After 33,000 members of the International Association of Machinists went on strike against the company a month ago, Boeing won’t be able to deliver all of its planes as promised. That will hurt airlines and could have a modest impact on the number of seats available, especially on domestic flights around the United States.

Fewer seats could mean airlines will be forced to raise fares. But, currently, fares are falling because there is more capacity in the industry than there is demand to fly. Many of the planes not being delivered were likely due to replace older, less efficient planes.

So the strike won’t limit your ability to fly. The planes owned by airlines are already sold. Just like when the automakers were on strike last year, no one took your Chevy away from you, Boeing planes that are currently in service will remain in service.

But Boeing’s financial problems, which started long before the strike could hurt the broader US economy.

Boeing has been hemorrhaging money for more than five years, ever since two fatal crashes of the 737 Max in late 2018 and early 2019 killed 346 people and led to a 20-month grounding of the company’s best-selling plane.

Since that time, Boeing has reported more than $33 billion in core operating losses, and there is no end in sight to the red ink. The strike that started September 13 is adding $1 billion in losses every month to the company’s bottom line, according to credit rating agency Standard & Poor’s. The problem is the halt of production of the 737 Max has cut off the most important source of funds for the company that gets most of its cash from aircraft sales at the time planes are delivered.

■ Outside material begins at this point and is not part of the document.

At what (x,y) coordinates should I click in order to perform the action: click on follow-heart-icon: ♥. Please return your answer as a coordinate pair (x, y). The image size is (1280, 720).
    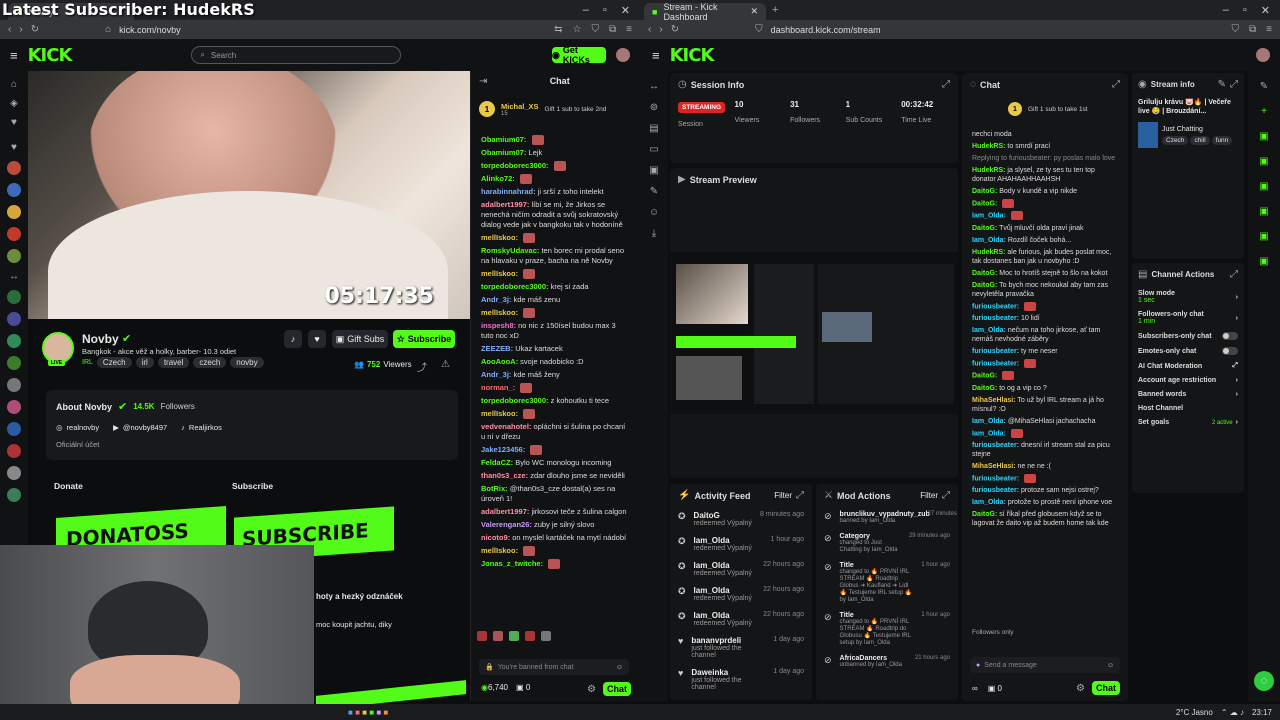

Boeing is looking to raise up to $25 billion to help it weather the current storm through additional borrowing along with the sale of stock and debt. It is also planning to cut 10% of staff worldwide, or about 17,000 of 171,000 employees, in a cost-cutting move. Those employees will be hurt by the layoffs, as will the 33,000 strikers who will be getting a fraction of their normal salary in the form of strike benefits from the union.

Boeing’s financial problems are bad news for the US economy. It is the nation’s largest exporter. And more immediately, business in communities where laid-off Boeing employees and strikers live, mostly in Washington state, could see problems as those people pull back on spending. But the other way that the financial problems would spread beyond Boeing will be the impact of the strike on suppliers. Boeing has 10,000 suppliers, which can be found in all 50 US states. It estimates its own annual contribution to America’s economy at $79 billion, supporting 1.6 million jobs directly and indirectly.

According to analysis by Anderson Economic Group, losses by Boeing employees, strikers, suppliers and the company itself, along with local governments, have already reached $5 billion in the first month of the strike.

Boeing’s credit rating is at risk of being downgraded to junk bond status, which would create more financial problems by raising its cost of borrowing. Junk bond status means there’s an increased risk of default and perhaps bankruptcy. But even if it is forced to file for bankruptcy, that doesn’t mean it will go out of business. It just means Boeing would use the bankruptcy process to shed some of its unaffordable debt and other obligations. Numerous successful companies, including General Motors and most of the nation’s airlines, have gone through bankruptcy and gone on to report record profits afterwards.

And it is not likely that Boeing would be forced out of business by its current financial crisis. Boeing and European rival Airbus are essentially the only companies that make the full-size jets that the global airline industry needs. Its place as part of a duopoly essentially ensures its survival.